Now, let’s explain why the other options are not correct:

a. Shift Out in a Parallel Fashion:

This option is not accurate. When the relative price of T increases, the consumer will not be able to afford the same combination of T and G as before. As explained above, they will need to consume less of the relatively expensive good (T) and more of the relatively cheaper good (G) to stay within their budget constraint. Therefore, the price line does not shift outward in parallel; it adjusts its slope and becomes flatter.

b. Shift In a Parallel Fashion:

This option is also not correct. A parallel shift of the price line would imply that the consumer’s budget constraint has changed uniformly for all levels of T and G consumption. However, when the relative price of T increases, the consumer’s choices change.

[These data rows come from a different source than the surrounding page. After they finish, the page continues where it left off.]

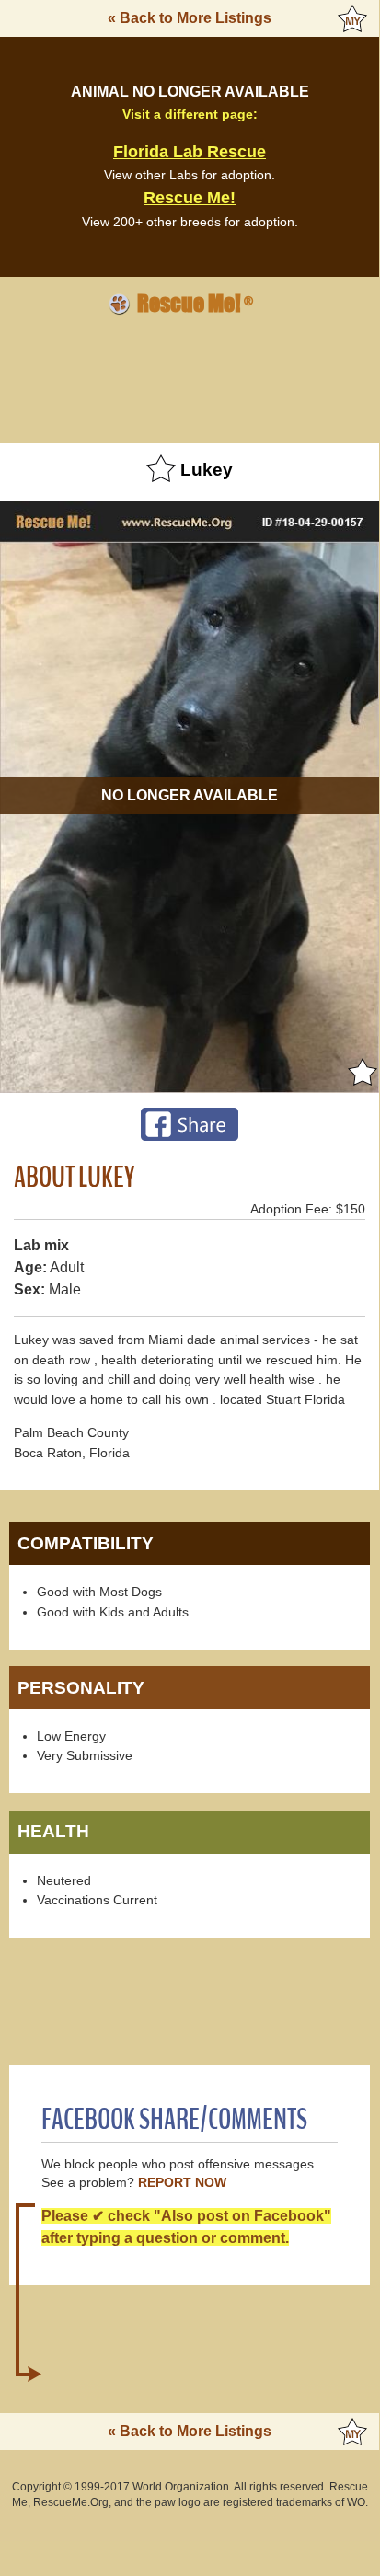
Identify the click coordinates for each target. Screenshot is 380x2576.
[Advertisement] (189, 376)
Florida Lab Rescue (189, 152)
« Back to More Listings (189, 18)
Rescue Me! (190, 198)
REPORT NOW (182, 2183)
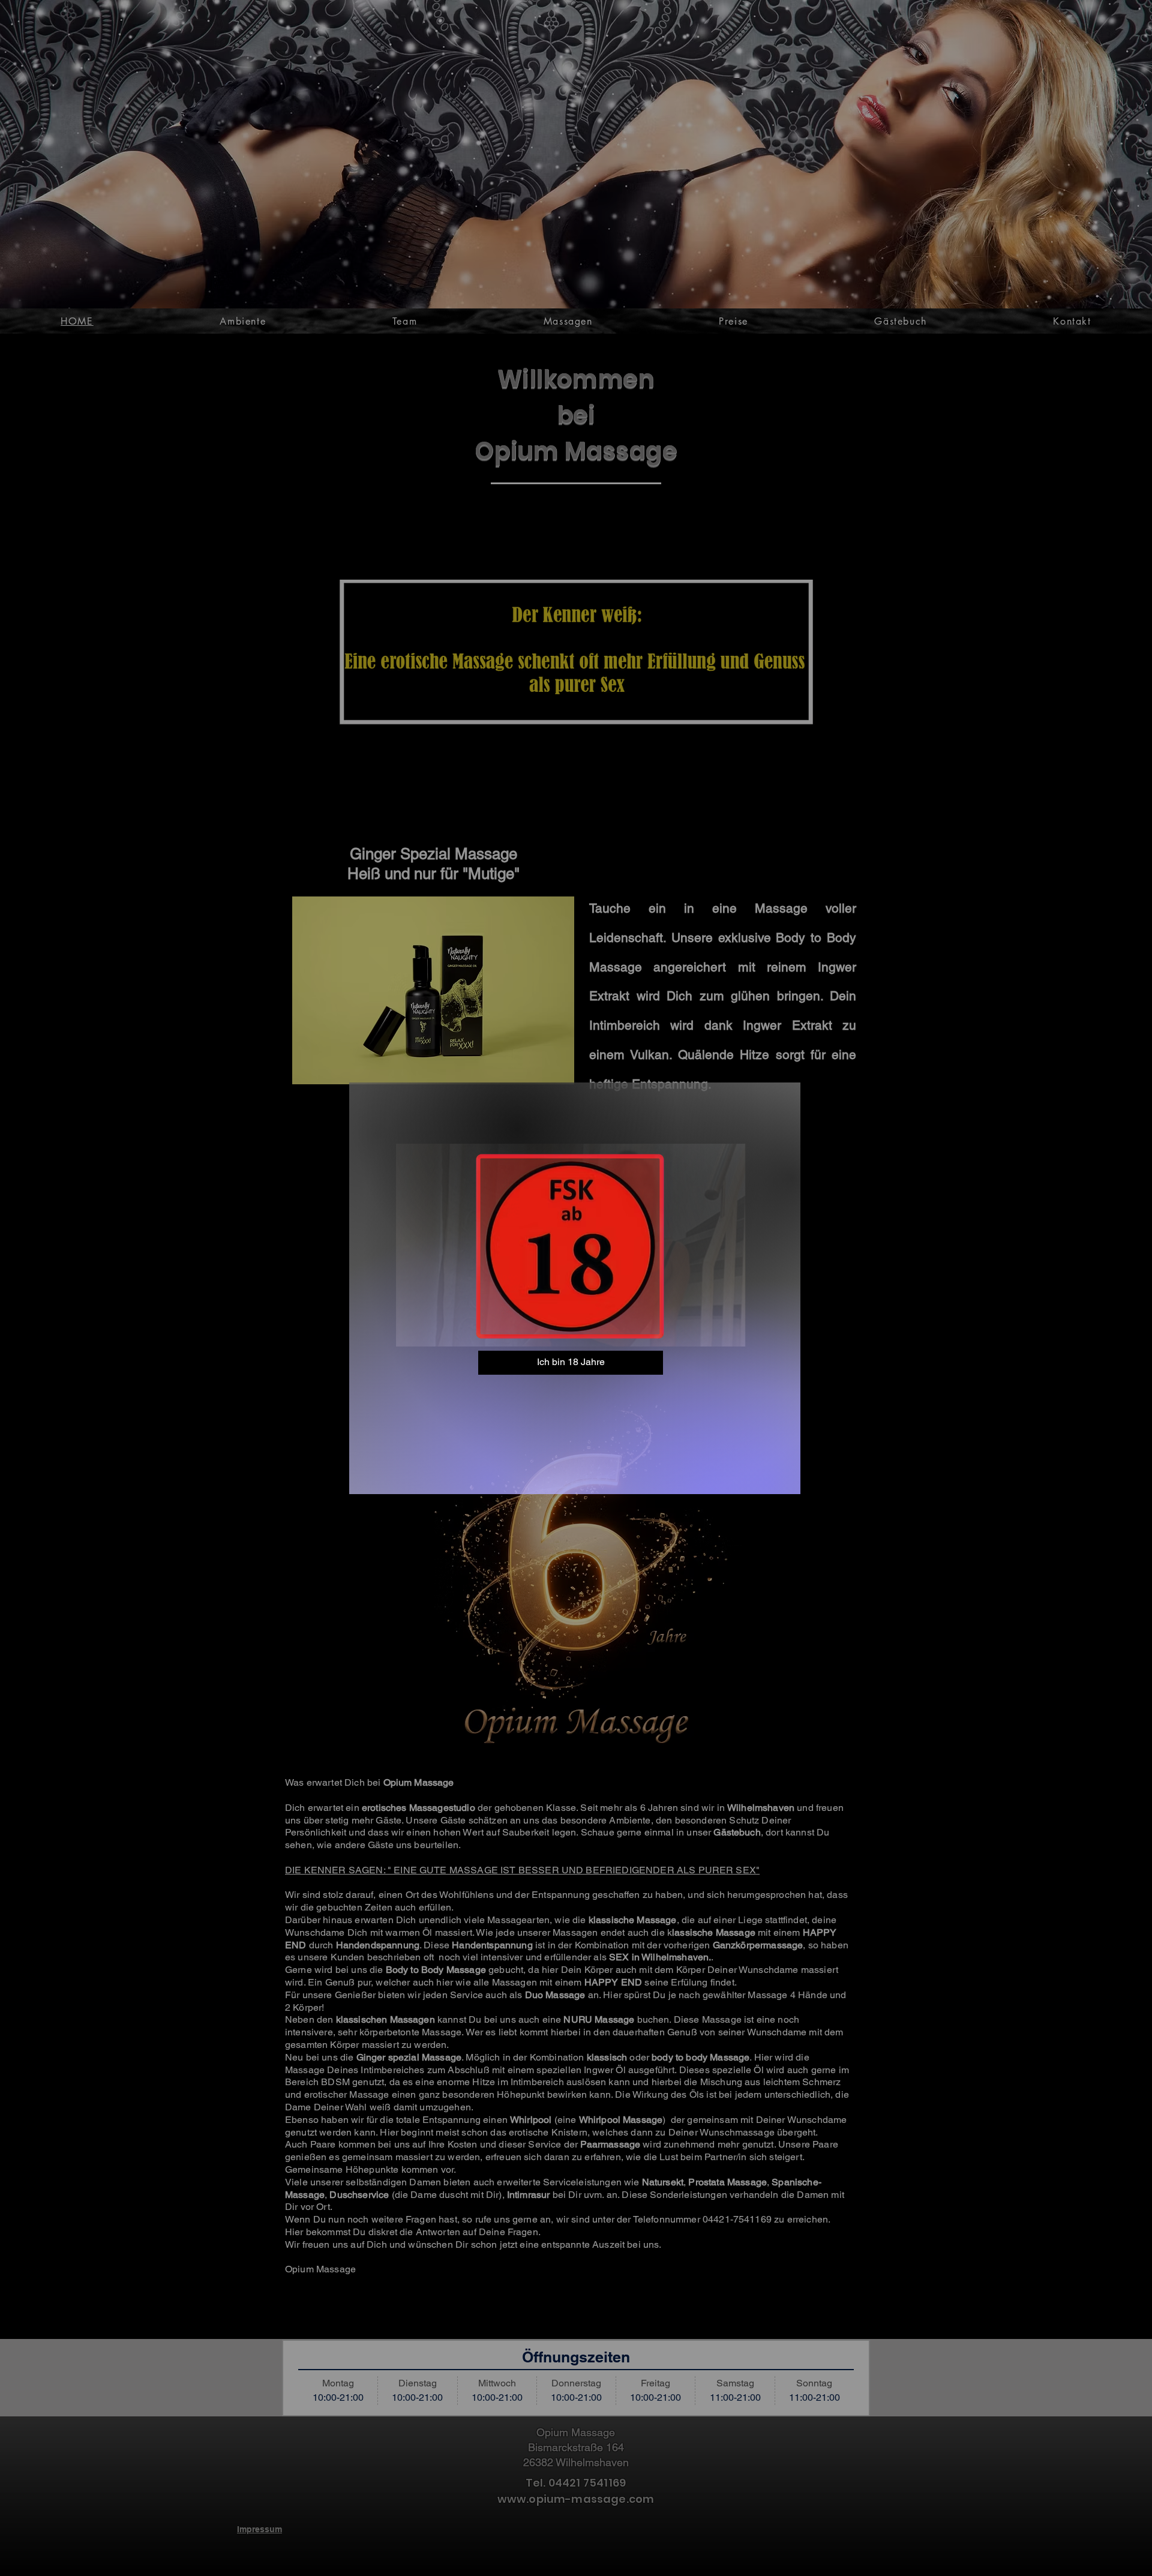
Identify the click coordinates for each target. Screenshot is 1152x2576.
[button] (570, 1363)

They will adjust their consumption to account for the change in relative prices, making the price line flatter but not shifting it in parallel.

c. Become Steeper:

This option is not accurate. A steeper price line would imply that the relative price of T has decreased. In this case, the relative price of T has actually increased.

When a good’s relative price increases, the price line becomes flatter to reflect the higher opportunity cost of acquiring that good. A steeper price line indicates a decrease in the relative price, which is not the scenario described in the question.

In summary, the correct answer is d. become flatter because when the relative price (MRT) of a good increases, the price line becomes flatter to reflect the change in the consumer’s choices, where they consume less of the relatively expensive good and more of the relatively cheaper good to stay within their budget constraint.

This adjustment aligns with the law of demand in economics, where consumers typically buy more of a good when its relative price falls and less when its relative price rises.